§ Task: Somewhere below is a line with "is (720, 1280)." and, later, a line with "You are a computer-use agent. Viewport: 1568px"; repeat those two lines and all the lines between them, exactly as they are.

╭─ Task inputs

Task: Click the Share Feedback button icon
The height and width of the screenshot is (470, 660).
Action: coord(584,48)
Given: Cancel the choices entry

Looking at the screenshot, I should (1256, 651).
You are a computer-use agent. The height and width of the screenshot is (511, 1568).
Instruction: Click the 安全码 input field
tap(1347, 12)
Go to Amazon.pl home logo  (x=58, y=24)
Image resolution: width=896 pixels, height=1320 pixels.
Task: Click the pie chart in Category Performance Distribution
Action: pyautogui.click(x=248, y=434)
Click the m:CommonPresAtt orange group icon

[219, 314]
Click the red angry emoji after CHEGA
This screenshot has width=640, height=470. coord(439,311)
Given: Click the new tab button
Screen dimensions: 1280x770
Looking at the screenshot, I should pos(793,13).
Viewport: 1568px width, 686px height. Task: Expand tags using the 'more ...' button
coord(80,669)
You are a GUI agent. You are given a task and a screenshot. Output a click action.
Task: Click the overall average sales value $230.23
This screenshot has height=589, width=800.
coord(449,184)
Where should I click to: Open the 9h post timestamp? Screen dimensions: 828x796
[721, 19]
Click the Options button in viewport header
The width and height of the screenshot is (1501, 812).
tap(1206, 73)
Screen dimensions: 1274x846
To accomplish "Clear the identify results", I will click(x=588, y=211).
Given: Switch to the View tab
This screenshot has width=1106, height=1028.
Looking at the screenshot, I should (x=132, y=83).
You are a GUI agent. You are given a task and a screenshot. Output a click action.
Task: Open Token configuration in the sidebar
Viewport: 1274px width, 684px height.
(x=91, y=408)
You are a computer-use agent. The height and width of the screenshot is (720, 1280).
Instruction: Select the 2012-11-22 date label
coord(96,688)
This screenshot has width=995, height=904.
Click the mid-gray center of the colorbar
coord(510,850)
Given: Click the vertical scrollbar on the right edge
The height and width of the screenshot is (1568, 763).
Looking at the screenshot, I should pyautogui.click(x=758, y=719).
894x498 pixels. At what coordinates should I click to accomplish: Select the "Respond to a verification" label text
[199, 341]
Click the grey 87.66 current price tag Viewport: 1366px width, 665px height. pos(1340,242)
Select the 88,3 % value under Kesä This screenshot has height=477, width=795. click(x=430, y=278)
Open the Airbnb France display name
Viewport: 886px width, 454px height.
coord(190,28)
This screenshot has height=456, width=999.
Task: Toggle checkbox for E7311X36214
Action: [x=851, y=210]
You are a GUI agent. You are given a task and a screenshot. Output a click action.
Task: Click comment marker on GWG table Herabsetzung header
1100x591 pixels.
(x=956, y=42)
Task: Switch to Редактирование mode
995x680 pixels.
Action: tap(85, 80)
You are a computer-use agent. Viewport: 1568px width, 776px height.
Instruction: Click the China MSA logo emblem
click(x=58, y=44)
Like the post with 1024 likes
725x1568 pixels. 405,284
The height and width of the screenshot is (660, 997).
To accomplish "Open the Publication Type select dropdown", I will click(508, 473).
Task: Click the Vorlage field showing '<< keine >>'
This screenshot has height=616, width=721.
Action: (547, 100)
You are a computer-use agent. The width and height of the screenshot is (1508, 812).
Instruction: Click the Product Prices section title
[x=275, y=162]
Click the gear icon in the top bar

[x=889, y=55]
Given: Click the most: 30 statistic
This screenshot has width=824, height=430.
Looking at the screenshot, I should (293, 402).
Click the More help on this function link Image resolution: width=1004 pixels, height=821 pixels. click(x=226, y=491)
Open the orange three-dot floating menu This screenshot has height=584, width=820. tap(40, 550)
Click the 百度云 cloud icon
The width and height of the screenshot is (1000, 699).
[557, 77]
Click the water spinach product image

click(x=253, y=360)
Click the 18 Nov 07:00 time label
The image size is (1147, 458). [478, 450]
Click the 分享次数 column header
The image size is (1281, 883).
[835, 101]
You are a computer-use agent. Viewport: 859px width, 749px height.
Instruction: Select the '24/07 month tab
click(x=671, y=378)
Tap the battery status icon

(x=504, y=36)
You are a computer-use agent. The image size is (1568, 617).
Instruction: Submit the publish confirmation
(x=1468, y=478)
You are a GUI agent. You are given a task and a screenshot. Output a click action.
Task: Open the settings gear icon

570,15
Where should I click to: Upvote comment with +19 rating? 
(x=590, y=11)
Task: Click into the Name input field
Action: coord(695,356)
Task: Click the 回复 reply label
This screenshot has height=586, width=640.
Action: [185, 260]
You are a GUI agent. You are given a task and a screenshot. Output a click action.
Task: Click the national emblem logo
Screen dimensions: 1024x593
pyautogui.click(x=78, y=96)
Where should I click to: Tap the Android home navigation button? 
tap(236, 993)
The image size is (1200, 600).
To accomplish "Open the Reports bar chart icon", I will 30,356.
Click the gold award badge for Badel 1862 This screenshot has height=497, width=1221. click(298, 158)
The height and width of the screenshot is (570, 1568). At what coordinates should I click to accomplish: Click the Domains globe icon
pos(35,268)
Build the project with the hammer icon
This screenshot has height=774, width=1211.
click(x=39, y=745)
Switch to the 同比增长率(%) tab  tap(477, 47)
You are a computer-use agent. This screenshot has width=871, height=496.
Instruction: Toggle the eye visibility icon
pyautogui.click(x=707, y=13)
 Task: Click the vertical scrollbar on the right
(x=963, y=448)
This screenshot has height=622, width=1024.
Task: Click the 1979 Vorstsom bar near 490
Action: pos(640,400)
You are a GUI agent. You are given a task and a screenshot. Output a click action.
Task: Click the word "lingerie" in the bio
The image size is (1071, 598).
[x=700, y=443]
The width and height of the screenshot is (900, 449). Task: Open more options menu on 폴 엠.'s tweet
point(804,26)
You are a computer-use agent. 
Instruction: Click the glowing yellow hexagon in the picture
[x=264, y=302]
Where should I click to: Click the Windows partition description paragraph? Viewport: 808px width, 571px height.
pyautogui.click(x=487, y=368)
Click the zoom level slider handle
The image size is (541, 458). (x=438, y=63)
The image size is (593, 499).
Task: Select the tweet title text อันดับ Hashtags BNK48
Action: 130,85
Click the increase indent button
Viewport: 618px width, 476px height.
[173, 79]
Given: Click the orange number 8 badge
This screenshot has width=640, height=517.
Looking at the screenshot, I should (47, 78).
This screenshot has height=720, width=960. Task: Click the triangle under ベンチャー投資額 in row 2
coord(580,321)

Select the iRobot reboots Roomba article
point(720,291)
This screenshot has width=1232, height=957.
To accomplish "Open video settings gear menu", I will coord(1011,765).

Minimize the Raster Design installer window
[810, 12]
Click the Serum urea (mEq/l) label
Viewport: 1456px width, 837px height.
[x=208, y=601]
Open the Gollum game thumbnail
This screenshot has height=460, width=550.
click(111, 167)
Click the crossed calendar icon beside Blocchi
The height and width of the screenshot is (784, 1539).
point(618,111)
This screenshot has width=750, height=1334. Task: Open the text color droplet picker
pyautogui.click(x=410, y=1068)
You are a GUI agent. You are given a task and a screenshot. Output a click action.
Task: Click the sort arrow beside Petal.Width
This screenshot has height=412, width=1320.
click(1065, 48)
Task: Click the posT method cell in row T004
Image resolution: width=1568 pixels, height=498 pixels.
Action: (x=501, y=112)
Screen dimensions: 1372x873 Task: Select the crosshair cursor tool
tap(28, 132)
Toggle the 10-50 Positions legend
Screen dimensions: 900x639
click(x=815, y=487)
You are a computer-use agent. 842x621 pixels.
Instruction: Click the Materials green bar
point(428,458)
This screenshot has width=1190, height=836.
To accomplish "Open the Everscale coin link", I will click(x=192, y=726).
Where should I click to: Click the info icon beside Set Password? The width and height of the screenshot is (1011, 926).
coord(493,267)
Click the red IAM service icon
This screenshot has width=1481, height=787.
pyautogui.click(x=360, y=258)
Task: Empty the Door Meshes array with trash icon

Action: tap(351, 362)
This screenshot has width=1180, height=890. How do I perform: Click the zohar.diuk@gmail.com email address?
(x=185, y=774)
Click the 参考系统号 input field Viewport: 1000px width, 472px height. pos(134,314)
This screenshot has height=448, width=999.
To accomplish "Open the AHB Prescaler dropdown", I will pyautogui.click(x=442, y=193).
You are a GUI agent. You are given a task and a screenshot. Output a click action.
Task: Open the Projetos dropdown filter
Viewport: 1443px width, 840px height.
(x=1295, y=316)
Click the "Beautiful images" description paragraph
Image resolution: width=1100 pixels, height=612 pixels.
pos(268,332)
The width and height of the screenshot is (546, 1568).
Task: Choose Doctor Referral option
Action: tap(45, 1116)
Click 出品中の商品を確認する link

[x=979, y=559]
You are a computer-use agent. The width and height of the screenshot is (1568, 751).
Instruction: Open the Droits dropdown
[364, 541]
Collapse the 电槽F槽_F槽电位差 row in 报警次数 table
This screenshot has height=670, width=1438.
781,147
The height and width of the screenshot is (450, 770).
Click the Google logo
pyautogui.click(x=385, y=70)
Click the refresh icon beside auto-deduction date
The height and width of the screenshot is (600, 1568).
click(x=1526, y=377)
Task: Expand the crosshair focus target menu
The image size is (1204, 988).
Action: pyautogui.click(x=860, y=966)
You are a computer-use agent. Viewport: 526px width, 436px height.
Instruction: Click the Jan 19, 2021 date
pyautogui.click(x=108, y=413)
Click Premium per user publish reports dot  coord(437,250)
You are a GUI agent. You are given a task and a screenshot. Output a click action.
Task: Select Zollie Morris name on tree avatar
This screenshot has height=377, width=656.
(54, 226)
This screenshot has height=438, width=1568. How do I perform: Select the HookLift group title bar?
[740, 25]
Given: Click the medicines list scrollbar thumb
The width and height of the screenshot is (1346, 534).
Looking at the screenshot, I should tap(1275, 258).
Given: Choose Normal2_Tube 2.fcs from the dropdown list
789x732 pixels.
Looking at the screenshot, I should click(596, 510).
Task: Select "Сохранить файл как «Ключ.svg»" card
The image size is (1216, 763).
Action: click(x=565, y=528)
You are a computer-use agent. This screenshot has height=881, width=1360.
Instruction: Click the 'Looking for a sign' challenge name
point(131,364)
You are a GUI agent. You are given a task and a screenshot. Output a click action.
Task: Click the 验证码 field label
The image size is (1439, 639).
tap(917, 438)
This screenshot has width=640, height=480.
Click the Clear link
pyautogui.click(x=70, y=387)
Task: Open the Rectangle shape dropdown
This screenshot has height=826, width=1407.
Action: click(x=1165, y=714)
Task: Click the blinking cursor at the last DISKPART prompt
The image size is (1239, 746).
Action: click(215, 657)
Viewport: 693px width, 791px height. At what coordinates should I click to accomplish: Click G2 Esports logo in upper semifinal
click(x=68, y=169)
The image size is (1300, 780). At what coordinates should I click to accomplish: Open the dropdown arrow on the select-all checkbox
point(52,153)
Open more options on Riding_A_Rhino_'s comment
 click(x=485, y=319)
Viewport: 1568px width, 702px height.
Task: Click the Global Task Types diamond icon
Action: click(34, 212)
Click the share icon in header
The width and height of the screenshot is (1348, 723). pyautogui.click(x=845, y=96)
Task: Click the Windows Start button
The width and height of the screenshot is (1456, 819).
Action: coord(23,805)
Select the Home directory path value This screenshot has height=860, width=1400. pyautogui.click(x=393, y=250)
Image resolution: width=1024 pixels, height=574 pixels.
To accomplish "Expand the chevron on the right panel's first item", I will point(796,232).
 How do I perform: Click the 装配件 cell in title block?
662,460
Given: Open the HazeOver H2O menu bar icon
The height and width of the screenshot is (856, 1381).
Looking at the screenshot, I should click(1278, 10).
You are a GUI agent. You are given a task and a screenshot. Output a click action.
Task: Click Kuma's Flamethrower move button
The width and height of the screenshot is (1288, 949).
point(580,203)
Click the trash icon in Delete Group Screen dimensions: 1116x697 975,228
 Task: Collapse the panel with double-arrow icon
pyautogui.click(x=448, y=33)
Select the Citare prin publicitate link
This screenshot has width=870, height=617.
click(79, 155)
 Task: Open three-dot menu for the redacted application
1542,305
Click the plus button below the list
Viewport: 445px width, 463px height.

╰─

§ Response below:
You are a computer-use agent. The height and width of the screenshot is (720, 1280).
Instruction: Select the 2012-11-22 date label
coord(96,688)
This screenshot has width=995, height=904.
Click the mid-gray center of the colorbar
coord(510,850)
Given: Click the vertical scrollbar on the right edge
The height and width of the screenshot is (1568, 763).
Looking at the screenshot, I should pyautogui.click(x=758, y=719).
894x498 pixels. At what coordinates should I click to accomplish: Select the "Respond to a verification" label text
[199, 341]
Click the grey 87.66 current price tag Viewport: 1366px width, 665px height. pos(1340,242)
Select the 88,3 % value under Kesä This screenshot has height=477, width=795. click(x=430, y=278)
Open the Airbnb France display name
Viewport: 886px width, 454px height.
coord(190,28)
This screenshot has height=456, width=999.
Task: Toggle checkbox for E7311X36214
Action: [x=851, y=210]
You are a GUI agent. You are given a task and a screenshot. Output a click action.
Task: Click comment marker on GWG table Herabsetzung header
1100x591 pixels.
(x=956, y=42)
Task: Switch to Редактирование mode
995x680 pixels.
Action: tap(85, 80)
You are a computer-use agent. Viewport: 1568px width, 776px height.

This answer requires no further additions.